-- DATA follows --

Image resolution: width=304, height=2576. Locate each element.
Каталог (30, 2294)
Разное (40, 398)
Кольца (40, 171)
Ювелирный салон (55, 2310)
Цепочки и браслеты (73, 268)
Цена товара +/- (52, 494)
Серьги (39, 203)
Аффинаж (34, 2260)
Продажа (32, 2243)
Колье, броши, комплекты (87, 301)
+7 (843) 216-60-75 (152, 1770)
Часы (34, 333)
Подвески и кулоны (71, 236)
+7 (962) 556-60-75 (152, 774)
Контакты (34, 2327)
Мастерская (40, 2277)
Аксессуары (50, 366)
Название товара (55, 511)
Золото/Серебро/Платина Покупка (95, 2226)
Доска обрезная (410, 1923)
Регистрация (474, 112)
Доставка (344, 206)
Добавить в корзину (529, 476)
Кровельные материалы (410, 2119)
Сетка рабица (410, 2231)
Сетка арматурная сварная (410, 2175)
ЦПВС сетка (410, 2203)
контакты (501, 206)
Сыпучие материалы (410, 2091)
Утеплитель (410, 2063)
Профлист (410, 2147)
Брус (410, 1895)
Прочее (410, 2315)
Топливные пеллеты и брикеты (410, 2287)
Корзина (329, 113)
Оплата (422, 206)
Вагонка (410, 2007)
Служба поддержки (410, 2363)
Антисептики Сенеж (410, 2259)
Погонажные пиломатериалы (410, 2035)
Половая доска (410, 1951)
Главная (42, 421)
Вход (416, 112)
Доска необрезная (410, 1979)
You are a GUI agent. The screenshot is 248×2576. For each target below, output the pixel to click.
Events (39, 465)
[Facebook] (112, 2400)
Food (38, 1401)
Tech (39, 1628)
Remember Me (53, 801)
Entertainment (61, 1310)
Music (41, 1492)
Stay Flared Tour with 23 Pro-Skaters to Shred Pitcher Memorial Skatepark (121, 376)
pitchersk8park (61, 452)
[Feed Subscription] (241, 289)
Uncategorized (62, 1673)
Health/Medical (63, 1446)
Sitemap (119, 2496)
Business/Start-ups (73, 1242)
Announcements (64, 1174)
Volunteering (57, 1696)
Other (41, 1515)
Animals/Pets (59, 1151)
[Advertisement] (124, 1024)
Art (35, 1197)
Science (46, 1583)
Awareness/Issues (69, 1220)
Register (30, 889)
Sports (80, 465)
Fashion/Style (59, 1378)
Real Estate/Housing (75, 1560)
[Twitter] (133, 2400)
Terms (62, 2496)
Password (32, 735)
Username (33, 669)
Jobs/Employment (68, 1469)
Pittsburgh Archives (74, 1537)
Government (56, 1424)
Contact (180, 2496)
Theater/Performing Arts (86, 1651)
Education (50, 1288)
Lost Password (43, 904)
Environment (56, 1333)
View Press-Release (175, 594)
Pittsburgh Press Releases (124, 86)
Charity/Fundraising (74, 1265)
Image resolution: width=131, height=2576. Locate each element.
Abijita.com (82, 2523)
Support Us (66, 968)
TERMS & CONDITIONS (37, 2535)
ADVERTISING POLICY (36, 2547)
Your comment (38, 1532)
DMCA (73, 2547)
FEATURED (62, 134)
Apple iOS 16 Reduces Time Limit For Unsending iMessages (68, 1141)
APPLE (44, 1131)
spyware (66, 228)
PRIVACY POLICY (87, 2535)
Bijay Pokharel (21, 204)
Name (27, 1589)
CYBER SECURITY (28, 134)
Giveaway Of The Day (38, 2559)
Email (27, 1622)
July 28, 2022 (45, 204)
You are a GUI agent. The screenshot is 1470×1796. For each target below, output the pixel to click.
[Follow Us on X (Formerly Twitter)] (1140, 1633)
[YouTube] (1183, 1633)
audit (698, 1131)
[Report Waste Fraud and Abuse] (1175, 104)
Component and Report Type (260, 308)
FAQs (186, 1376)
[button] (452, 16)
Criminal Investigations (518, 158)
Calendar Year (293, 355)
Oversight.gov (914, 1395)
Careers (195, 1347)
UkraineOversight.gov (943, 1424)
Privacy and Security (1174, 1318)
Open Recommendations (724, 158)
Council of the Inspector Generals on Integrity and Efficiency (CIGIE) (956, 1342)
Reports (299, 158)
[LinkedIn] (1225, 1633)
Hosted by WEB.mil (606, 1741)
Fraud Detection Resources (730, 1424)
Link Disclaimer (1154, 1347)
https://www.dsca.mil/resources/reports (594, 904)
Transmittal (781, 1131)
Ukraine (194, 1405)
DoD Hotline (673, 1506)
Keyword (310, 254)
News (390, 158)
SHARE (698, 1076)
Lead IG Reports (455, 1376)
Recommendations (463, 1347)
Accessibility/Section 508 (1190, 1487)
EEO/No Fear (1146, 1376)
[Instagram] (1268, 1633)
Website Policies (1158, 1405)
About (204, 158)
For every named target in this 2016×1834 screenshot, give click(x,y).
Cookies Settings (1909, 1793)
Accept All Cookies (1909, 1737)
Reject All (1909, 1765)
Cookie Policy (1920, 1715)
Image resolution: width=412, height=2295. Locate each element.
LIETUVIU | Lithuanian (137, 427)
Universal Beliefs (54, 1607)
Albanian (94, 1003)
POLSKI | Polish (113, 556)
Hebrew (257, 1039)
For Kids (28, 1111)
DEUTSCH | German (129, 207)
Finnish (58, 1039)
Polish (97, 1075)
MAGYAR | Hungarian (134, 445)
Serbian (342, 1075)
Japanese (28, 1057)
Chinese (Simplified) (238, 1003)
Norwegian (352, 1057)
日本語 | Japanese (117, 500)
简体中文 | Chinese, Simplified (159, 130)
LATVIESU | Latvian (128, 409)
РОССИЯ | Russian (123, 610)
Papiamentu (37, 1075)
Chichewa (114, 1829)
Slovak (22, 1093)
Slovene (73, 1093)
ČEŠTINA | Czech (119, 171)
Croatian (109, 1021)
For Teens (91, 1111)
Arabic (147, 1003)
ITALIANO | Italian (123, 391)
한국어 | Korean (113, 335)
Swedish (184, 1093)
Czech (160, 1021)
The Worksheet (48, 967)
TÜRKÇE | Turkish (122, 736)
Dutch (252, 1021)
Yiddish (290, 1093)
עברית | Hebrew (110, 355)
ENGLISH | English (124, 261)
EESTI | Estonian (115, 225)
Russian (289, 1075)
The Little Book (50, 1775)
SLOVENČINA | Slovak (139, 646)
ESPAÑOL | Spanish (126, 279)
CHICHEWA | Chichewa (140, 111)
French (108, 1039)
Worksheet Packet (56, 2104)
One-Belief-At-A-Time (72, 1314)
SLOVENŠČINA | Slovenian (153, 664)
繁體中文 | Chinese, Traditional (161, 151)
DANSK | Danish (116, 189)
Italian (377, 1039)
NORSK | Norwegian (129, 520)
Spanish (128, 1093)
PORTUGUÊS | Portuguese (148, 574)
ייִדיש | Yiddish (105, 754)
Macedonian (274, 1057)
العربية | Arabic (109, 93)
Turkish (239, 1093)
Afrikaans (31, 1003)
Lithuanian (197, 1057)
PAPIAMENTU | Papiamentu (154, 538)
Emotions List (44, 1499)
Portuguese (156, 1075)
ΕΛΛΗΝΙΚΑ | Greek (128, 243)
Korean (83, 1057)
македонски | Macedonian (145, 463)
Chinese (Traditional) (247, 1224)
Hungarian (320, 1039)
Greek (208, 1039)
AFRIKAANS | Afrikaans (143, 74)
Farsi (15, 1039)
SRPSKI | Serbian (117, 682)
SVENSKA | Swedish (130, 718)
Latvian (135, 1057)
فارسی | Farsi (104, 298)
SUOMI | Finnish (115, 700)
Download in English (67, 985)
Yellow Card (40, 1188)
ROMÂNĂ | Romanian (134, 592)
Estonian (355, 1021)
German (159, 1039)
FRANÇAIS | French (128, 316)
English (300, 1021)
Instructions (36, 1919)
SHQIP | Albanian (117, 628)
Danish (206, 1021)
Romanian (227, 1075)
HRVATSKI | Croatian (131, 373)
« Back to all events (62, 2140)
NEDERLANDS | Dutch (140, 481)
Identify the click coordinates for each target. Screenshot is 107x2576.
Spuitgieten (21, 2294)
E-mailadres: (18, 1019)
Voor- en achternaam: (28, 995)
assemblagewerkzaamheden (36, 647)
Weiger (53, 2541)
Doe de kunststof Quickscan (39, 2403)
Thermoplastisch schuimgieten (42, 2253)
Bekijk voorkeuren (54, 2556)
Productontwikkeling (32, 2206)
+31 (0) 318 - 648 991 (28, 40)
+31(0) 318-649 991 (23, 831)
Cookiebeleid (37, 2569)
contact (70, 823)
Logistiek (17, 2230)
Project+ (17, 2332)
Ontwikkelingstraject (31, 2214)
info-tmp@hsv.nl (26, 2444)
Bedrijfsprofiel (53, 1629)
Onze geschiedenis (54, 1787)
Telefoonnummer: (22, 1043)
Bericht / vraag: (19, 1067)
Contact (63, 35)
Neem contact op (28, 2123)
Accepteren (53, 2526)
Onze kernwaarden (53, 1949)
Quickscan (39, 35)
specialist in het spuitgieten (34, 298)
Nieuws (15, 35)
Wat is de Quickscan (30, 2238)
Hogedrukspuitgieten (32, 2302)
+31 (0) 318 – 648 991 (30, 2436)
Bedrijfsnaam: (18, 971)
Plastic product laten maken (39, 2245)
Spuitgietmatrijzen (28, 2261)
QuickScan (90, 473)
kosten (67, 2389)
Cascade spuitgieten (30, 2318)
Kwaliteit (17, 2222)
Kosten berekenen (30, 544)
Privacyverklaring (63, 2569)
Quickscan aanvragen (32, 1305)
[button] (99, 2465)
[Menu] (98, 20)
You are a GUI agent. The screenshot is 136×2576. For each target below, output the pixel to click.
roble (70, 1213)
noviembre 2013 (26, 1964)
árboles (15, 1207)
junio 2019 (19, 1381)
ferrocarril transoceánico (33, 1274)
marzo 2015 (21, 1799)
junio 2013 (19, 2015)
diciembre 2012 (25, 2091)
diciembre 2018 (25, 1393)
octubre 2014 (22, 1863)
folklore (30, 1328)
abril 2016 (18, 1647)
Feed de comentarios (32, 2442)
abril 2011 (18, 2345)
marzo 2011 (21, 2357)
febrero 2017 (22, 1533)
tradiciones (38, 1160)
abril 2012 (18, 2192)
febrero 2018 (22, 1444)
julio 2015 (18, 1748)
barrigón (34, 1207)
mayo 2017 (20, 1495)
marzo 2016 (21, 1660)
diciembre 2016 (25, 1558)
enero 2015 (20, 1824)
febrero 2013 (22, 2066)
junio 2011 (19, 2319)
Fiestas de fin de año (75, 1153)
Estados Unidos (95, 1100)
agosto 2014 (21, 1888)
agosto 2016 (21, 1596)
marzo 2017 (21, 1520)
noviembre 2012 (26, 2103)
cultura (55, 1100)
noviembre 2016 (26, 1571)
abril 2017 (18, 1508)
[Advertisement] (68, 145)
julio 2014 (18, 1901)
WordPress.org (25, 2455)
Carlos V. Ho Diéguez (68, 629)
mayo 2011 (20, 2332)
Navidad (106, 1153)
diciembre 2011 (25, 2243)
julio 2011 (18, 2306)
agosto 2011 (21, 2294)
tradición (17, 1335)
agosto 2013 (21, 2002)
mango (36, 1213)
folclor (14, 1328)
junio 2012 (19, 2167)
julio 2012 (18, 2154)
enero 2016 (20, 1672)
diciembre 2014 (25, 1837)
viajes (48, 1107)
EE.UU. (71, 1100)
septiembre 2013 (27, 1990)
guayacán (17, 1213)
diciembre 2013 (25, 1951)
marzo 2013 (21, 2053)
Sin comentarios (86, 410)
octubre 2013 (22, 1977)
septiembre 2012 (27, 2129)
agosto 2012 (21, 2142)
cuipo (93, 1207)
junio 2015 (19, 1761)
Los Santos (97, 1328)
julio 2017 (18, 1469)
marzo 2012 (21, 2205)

-- DATA concluded --

Considering only lines of the records that hold the string "abril", state how many there are and nothing else.

OUTPUT FOR THIS TASK. 4